GP104’s Architecture

Looking at an architecture diagram for GP104, Pascal ends up looking a lot like Maxwell, and this is not by chance. After making more radical changes to their architecture with Maxwell, for Pascal NVIDIA is taking a bit of a breather. Which is not to say that Pascal is Maxwell on 16nm – this is very much a major feature update – but when it comes to discussing the core SM architecture itself, there is significant common ground with Maxwell.

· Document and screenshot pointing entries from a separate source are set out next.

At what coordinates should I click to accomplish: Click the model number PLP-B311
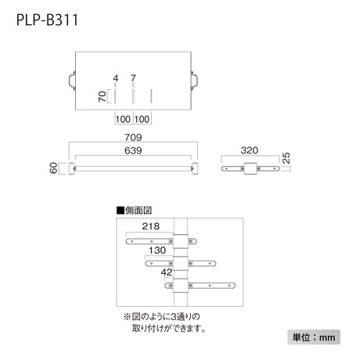tap(47, 20)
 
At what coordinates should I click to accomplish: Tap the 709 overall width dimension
tap(133, 137)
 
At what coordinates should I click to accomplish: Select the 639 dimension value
tap(133, 150)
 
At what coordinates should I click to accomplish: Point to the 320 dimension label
tap(250, 150)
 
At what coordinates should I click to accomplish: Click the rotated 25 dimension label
tap(286, 158)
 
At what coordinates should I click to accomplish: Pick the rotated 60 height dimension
tap(53, 167)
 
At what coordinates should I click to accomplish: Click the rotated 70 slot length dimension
tap(103, 96)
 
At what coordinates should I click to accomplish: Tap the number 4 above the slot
tap(116, 78)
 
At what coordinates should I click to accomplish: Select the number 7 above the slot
tap(133, 78)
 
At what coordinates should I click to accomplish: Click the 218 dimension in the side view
tap(151, 226)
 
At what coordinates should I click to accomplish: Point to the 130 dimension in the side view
tap(157, 250)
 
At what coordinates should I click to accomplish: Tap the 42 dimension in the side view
tap(167, 272)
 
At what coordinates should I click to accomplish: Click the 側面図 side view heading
tap(139, 211)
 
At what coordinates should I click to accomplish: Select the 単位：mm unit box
tap(314, 337)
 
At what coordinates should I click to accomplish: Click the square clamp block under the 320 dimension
tap(250, 168)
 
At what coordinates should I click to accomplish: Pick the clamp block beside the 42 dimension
tap(181, 286)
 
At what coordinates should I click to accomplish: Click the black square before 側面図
tap(121, 211)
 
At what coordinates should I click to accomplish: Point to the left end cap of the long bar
tap(71, 168)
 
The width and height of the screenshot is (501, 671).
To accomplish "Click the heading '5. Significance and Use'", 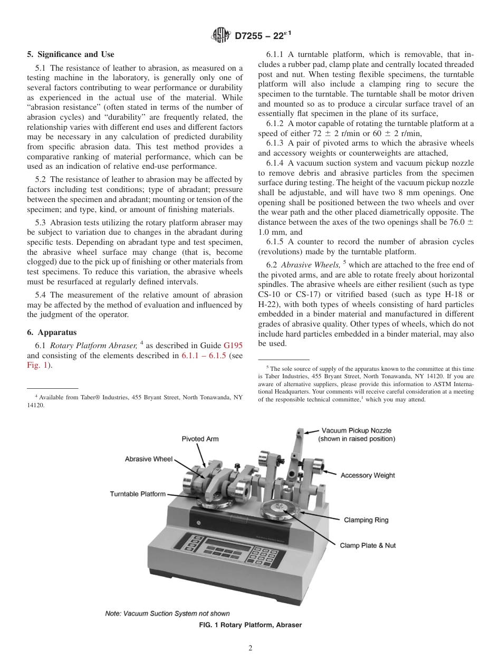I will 71,54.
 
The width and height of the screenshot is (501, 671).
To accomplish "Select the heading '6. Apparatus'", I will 52,332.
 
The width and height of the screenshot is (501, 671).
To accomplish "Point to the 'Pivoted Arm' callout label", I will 200,439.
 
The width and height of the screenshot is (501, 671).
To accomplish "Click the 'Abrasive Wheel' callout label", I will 148,459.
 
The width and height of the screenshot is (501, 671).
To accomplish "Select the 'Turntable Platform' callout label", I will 138,494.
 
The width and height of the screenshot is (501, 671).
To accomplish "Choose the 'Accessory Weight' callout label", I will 368,475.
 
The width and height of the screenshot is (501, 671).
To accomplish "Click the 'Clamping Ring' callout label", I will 366,520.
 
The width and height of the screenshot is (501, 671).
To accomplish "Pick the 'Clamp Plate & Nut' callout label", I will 368,545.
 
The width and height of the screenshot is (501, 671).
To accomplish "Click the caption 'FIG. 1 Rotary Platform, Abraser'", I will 250,625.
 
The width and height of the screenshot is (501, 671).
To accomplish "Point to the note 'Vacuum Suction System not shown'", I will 167,614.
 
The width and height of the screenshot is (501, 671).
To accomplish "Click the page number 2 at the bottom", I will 250,648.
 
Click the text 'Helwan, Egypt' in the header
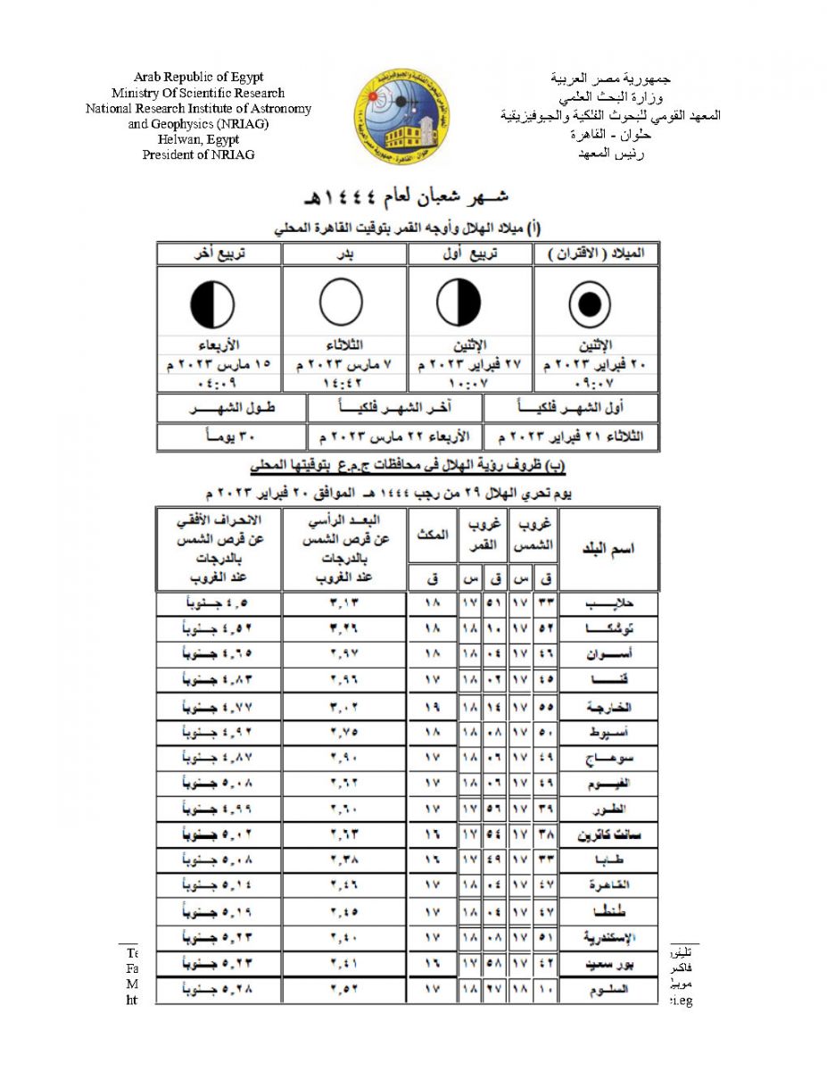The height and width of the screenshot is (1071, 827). click(x=198, y=139)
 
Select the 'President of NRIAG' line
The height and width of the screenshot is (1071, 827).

We’ll start with the GP104 SM. Simply named the SM for this generation – NVIDIA has ditched the generational suffix due to the potential for confusion with the used-elsewhere SMP – the GP104 SM is very similar to the Maxwell SM. We’re still looking at a single SM partially sub-divided into four pieces, each containing a single warp scheduler that’s responsible for feeding 32 CUDA cores, 8 load/store units, and 8 Special Function Units, backed by a 64KB register file. There are two dispatch ports per warp schedule, so when an instruction stream allows it, a warp scheduler can extract a limited amount of ILP with an instruction stream by issuing a second instruction to an unused resource.

Meanwhile shared between every pair of sub-partitions is 4 texture units and the combined L1/texture cache, again unchanged from Maxwell. Finally, we have the resources shared throughout the whole SM: the 96KB shared memory, the instruction cache, and not pictured on NVIDIA’s diagrams, the 4 FP64 CUDA cores and 1 FP16x2 CUDA core.

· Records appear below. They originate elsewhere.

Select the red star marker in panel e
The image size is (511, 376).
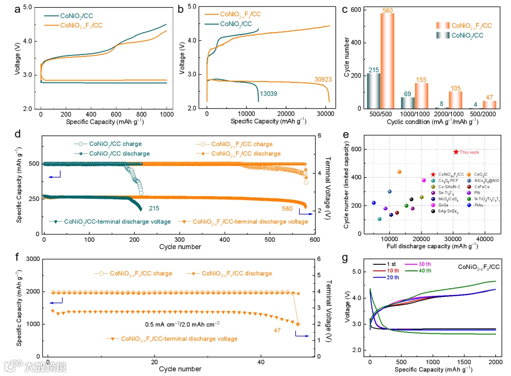[456, 152]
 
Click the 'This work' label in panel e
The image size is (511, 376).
[469, 152]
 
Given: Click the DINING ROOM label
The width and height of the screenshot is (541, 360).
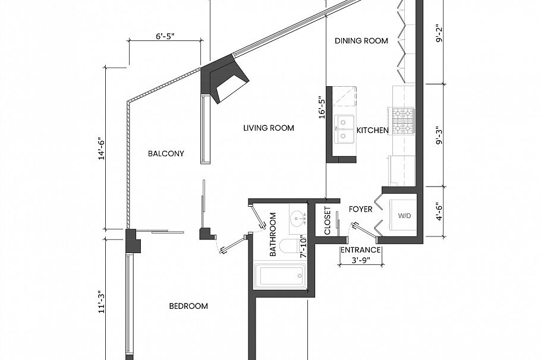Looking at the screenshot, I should (361, 41).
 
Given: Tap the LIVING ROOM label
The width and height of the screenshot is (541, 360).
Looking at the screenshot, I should (269, 128).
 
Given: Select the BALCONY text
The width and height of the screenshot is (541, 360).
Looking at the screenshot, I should (166, 153).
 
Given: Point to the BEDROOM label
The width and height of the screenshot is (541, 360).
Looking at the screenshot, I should (188, 307).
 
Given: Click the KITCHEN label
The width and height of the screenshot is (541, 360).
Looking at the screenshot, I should (372, 130).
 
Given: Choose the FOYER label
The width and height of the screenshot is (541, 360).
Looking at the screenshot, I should (360, 209).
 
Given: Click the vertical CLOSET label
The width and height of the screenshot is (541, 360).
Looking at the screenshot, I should (328, 220).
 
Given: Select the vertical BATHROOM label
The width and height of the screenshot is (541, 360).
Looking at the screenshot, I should (273, 233).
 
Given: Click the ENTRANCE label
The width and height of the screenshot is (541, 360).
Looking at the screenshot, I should (360, 250).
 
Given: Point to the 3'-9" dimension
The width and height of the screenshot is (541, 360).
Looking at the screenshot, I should (360, 260).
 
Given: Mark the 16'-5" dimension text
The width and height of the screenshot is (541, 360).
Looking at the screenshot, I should (322, 107).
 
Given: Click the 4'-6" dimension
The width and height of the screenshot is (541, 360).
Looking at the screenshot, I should (440, 212).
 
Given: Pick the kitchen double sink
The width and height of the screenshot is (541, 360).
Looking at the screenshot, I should (344, 130).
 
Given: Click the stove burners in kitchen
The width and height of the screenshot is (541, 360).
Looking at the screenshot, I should (402, 121).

Overall then at the diagram level the GP104 SM looks almost identical to the Maxwell SM, but with one exception: the PolyMorph Engine. Although the distinction is largely arbitrary for GP104, the PolyMorph Engine has been moved up a level; it’s no longer part of the SM, but rather part of the newly re-introduced TPC, which itself sits between the GPC and the SM.

The TPC exists because although GP104 still has a 1:1 ratio between PolyMorph Engines and SMs, the Pascal architecture itself allows for different SM configurations, which is in turn used on GP100 to allow it to have multiple smaller SMs of 64 CUDA Cores. For GP100 the TPC allows for multiple SMs to share a PolyMorph Engine, but for GP104 there’s no sharing involved. To that end the TPC as an organizational unit technically exists across all Pascal parts, but it has no real significance for GP104. In fact it doesn’t even have a real name; NVIDIA reused the acronym from earlier DX10 architectures, where the TPC was the name assigned to the Texture Processor Cluster.

Looking at the bigger picture of the complete GP104 GPU, the similarities continue between GP104 and GM204. GP104’s SMs are clustered five-a-piece inside of the GPC, with each cluster sharing a single Raster Engine. Overall there are 4 such GPCs, giving us 20 SMs altogether. Compared to GM204 then, we’re looking at the same number of GPCs, with each GPC having gained 1 SM.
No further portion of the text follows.